YouTube releases its first Community Guidelines Enforcement Report


Transparency is the new motto on the block. Post the Cambridge Analytica data breach, companies have become more circumspect about their user policies and guidelines. With hate speech and videos doing the rounds last year, YouTube has received flak for not monitoring content posted on the platform.

Keeping up with the promise it made in December last year, the world’s leading video streaming website has released its first quarterly Community Guidelines Enforcement Report. The company has also launched a Reporting Dashboard that allows users to see the videos that have been flagged for review.

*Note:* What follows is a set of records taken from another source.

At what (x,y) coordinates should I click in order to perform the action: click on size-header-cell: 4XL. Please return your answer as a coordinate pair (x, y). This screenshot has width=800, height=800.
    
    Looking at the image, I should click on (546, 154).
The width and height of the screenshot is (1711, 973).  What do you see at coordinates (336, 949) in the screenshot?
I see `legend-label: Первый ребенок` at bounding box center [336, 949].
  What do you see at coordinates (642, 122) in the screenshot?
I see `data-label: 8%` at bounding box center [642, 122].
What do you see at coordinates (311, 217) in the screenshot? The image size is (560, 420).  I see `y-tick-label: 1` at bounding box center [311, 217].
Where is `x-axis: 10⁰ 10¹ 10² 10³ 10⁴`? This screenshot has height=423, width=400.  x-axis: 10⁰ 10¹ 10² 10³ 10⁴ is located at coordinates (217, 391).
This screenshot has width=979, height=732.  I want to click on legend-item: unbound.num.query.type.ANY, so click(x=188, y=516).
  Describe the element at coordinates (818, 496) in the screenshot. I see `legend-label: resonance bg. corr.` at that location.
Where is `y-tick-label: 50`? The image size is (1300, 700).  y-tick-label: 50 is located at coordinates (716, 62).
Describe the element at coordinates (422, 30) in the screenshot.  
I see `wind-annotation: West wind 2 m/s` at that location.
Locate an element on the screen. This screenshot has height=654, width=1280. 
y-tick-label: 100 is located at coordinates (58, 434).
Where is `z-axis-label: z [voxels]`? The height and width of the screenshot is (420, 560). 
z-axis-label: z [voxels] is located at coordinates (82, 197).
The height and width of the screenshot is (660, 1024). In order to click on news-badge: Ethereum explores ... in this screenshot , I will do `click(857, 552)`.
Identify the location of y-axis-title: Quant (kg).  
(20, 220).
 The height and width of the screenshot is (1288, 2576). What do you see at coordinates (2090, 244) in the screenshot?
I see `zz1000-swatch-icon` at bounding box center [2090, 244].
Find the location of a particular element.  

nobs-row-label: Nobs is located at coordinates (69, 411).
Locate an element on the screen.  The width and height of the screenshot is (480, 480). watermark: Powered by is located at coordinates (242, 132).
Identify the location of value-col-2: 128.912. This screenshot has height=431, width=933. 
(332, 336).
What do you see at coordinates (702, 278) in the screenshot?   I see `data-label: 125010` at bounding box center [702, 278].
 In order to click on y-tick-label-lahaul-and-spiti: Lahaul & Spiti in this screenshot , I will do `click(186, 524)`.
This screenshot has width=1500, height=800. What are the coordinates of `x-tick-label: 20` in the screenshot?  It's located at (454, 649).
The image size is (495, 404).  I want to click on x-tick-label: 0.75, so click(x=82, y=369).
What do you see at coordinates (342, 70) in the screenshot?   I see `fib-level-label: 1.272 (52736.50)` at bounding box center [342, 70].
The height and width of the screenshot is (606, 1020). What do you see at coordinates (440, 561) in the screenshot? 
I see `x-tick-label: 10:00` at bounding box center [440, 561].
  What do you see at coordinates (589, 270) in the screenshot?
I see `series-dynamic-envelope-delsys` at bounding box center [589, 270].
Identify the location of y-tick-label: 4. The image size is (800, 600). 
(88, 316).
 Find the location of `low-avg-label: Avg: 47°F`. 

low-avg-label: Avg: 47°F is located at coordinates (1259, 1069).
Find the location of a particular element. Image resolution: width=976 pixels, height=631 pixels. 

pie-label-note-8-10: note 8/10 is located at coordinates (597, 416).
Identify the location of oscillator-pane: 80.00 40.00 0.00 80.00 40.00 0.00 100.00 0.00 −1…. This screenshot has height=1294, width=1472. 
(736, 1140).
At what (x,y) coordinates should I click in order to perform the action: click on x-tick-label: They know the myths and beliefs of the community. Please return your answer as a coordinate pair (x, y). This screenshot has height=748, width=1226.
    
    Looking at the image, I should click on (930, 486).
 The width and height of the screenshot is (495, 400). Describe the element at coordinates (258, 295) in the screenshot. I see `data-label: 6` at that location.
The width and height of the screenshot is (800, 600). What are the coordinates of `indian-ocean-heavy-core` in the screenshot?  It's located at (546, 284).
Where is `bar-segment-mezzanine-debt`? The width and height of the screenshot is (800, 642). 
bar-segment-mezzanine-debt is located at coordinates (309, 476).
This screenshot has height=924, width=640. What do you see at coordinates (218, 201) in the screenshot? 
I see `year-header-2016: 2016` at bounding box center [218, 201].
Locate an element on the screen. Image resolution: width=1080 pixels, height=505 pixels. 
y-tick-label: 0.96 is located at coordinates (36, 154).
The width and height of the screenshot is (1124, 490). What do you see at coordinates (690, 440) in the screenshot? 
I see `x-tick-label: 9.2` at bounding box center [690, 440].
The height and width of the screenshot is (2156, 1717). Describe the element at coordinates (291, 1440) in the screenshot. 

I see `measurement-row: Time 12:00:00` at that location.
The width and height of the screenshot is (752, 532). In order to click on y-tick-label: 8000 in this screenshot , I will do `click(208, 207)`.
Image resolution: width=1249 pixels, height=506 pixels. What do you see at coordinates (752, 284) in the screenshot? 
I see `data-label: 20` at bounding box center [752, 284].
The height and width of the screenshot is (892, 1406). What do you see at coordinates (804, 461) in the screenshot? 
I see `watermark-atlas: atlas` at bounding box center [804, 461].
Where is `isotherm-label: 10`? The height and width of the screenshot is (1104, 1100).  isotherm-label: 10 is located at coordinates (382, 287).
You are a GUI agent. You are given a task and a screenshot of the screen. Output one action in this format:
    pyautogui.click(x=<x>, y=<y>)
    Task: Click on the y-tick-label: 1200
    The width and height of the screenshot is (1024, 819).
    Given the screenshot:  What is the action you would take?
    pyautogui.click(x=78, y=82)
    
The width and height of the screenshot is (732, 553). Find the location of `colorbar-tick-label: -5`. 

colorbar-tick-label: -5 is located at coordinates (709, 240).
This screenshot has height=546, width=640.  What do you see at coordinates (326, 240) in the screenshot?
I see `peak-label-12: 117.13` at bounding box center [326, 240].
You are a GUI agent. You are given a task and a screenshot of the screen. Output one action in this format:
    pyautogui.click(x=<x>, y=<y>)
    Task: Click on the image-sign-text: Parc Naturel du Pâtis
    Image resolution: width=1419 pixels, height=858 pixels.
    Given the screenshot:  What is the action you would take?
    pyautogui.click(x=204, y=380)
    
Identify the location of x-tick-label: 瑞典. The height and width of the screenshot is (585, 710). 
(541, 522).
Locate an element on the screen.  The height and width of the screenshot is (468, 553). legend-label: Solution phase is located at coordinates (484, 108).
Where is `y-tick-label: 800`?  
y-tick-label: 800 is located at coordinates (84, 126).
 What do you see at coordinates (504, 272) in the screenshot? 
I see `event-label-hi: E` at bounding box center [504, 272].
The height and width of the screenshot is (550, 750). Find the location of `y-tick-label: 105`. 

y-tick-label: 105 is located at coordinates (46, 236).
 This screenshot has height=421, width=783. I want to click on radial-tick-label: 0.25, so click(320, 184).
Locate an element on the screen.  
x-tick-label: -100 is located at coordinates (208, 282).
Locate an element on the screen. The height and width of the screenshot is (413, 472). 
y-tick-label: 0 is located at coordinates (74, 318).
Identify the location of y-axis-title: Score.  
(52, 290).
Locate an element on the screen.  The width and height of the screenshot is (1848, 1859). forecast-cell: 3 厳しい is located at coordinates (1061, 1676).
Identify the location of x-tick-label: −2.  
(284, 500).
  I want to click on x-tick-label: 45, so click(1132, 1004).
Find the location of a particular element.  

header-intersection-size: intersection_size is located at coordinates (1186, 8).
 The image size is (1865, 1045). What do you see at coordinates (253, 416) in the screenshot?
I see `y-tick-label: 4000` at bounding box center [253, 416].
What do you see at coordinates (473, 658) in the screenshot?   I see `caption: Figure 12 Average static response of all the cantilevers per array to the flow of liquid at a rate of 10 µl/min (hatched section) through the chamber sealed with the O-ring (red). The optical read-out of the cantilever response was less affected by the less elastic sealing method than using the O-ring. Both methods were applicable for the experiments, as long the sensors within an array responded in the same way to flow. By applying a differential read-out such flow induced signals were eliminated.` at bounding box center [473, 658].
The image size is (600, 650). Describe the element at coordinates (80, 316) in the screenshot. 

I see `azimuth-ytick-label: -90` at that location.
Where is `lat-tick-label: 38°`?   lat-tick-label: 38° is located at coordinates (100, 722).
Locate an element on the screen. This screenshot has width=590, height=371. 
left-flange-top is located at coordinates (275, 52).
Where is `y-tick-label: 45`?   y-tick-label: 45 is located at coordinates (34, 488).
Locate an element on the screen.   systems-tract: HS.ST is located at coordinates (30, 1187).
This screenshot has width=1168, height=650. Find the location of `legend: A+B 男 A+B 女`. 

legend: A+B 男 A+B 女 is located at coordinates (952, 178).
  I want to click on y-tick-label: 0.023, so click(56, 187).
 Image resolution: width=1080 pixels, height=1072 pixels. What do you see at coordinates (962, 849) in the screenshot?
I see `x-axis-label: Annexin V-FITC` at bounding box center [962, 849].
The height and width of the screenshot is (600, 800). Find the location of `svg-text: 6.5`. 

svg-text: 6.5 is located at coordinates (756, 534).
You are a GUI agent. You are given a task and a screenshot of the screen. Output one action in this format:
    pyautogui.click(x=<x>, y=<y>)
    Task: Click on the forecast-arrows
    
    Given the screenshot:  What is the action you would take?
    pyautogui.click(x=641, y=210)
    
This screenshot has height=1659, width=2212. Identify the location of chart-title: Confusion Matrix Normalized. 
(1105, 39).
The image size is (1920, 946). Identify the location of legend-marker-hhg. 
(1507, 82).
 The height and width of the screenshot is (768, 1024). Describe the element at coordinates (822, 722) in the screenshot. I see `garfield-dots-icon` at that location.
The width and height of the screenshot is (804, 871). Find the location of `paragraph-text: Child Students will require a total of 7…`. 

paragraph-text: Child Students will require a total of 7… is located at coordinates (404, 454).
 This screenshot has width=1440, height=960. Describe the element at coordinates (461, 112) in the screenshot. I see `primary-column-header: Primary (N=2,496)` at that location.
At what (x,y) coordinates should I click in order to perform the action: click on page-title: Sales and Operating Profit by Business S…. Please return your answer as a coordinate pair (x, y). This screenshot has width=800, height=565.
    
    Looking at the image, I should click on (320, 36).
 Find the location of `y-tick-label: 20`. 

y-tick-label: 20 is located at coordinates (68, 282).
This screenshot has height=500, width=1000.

The report highlights the data for the last quarter of 2017. YouTube has revealed that it is using machines to flag content for review at scale. In a statement, the company has stated, “And our investment in machine learning to help speed up removals is paying off across high-risk, low-volume areas (like violent extremism) and in high-volume areas (like spam).” YouTube introduced machine learning for flagging content in June 2017.

According to the report, YouTube removed over eight million videos in the last quarter, not including videos from channels that were completely removed for violating YouTube guidelines. Machines flagged 6.7 million videos, and YouTube claims that 76 percent were removed even before they received a single view.

Most of these videos fall under spam or adult content, and represent a “fraction of a percent of YouTube’s total views.”

In its Policy and Safety guidelines, YouTube clearly states the kind of content that is not suitable for the platform, including nudity or sexual content, hateful content, harmful or dangerous content, violent or graphic content, threats, harassment and cyberbullying, spams, misleading false videos, and, of course, copyright content. Content that shares personal information of people without their knowledge or permission, or is based on or around child exploitation, etc. is also not permitted on the platform.

The company stated, “Last year, we committed to bringing the total number of people working to address violative content to 10,000 across Google by the end of 2018. At YouTube, we’ve staffed the majority of additional roles needed to reach our contribution to meeting that goal. We’ve also hired full-time specialists with expertise in violent extremism, counterterrorism, and human rights, and we’ve expanded regional expert teams.”

Flags from human detection can come from a user or a member of YouTube’s Trusted Flagger programme which includes individuals, NGOs, and government agencies that are particularly effective at notifying YouTube of content that violates Community Guidelines. In the last quarter of 2017, India ranked first in the list of countries from which YouTube received the most human flags, ranked by total volume.

This is only the first step. Whether YouTube will be able to keep up with monitoring and policing unsuitable content on a massive scale with the help of machine learning remains to be seen. Meanwhile, the company believes that the quarterly report is an important step and that regular updates will help everyone see the progress the company is making in removing violative content from the platform.

“By the end of the year, we plan to refine our reporting systems and add additional data, including data on comments, the speed of removal, and policy removal reasons,” shared YouTube.